John: Of course much of the investment went to obtain the leases in the first place. Like other pioneering efforts, companies like Shell have to be prepared to spend what it takes to test the potential value of this opportunity. There are some 36 billion barrels of crude in this region. At some point it will be developed, and everything that Shell learned along the way will return future value.

HofiLandon: Why do oil companies continue to look for oil in such hard-to-reach, pristine, often unsafe places?

John: Because they go where the oil is, which they have always done. Much of the “easy” oil in the world has been produced or is governed by state-owned oil companies that will not let the major oil companies operate in their countries.

Landon: What ripple effect will this have on the rest of the industry, particularly the U.S. oil industry?

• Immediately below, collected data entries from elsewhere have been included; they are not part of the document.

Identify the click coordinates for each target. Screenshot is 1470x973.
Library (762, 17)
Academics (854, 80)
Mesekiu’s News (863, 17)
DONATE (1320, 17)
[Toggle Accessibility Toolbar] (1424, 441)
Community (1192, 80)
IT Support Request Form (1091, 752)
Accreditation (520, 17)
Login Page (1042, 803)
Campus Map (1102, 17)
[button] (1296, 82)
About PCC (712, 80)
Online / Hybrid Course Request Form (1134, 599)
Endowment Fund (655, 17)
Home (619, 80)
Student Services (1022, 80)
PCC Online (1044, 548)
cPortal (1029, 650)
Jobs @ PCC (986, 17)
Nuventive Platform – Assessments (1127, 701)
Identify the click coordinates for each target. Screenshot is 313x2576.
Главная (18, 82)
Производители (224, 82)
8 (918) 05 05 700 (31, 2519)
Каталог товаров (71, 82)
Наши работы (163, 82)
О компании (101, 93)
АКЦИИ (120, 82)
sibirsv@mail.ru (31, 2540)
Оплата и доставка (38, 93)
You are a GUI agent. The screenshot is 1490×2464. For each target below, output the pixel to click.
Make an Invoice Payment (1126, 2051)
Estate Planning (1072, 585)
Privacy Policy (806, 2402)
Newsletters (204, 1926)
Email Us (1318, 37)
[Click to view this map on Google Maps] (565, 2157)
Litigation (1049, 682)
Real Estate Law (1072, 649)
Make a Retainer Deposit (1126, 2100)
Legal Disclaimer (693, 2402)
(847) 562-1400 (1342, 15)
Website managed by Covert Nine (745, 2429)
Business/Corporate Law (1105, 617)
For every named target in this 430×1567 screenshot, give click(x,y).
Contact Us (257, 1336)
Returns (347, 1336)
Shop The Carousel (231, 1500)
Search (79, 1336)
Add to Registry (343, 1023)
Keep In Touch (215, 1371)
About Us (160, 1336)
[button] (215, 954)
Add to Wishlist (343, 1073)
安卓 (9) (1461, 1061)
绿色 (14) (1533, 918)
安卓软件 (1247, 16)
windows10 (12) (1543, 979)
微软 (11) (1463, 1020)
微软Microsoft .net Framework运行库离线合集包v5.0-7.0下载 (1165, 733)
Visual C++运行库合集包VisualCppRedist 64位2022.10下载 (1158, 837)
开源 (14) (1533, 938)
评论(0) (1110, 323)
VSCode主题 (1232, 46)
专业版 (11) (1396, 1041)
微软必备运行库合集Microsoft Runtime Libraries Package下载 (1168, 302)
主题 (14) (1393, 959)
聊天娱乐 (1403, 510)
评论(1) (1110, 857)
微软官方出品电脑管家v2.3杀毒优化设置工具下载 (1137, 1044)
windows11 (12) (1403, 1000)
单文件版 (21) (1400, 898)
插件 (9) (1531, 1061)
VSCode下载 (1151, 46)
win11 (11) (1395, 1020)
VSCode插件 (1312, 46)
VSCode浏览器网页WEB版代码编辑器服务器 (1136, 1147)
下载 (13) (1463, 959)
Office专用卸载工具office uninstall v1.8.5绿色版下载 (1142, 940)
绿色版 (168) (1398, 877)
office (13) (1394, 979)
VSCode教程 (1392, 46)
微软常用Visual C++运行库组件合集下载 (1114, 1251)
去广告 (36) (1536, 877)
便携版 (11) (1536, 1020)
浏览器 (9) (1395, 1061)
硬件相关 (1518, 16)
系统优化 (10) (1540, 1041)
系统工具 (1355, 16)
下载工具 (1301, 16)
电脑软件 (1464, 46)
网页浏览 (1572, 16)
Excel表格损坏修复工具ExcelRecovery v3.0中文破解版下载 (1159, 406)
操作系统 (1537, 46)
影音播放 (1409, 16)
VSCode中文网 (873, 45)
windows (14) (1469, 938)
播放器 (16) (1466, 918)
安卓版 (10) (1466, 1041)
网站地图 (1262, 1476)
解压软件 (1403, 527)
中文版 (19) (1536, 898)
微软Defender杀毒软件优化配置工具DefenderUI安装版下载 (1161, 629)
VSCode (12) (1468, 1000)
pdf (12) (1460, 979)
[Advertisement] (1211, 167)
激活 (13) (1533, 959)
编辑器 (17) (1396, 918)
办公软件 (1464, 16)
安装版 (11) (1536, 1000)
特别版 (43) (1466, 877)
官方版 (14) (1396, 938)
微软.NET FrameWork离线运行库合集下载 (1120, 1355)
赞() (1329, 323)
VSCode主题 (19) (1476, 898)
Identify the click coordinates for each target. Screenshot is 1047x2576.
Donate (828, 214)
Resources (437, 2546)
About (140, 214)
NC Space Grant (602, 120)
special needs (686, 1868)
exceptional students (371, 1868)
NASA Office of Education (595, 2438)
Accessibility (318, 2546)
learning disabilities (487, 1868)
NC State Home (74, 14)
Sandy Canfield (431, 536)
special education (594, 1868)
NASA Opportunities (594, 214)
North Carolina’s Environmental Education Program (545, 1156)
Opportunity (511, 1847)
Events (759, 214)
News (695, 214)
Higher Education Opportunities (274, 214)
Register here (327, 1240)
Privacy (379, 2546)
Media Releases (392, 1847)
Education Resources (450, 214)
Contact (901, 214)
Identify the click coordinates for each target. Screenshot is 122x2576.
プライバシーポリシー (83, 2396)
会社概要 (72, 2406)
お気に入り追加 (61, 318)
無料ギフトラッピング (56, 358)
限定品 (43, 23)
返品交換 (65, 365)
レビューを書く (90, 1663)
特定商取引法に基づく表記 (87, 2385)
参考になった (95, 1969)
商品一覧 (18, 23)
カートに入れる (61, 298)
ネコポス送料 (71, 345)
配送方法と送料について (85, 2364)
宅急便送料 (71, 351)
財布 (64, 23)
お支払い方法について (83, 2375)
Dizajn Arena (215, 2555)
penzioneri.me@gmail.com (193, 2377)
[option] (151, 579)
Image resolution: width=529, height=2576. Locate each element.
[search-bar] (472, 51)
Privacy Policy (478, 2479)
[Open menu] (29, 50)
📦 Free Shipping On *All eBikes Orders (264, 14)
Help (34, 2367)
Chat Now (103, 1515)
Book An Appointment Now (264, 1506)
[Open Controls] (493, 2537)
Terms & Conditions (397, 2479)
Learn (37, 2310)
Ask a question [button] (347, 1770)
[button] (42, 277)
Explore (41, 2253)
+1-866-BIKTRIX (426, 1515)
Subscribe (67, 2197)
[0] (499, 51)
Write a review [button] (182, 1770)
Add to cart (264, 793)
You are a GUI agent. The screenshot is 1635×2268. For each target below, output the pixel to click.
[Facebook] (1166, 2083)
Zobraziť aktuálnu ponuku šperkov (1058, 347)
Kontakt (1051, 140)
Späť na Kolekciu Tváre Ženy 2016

John: Probably none. This was always a far-out project destined to be developed in the post-2030s and 2040s. While it looks like a setback, it is not unprecedented in the way the industry develops around the world. It is no secret that the Obama administration, while ultimately approving the permits, did everything it possibly could to frustrate the process of moving forward, adding perhaps 5 years of delay to the efforts.

Landon: It seems unlikely that Shell would have been able to lift any oil it found, under today’s low prices. How much was Shell just looking to the future?

John: it was all about the long game of future development. I explained to officials in 2006 that we would not be specific about when this opportunity would be developed to the point of producing oil.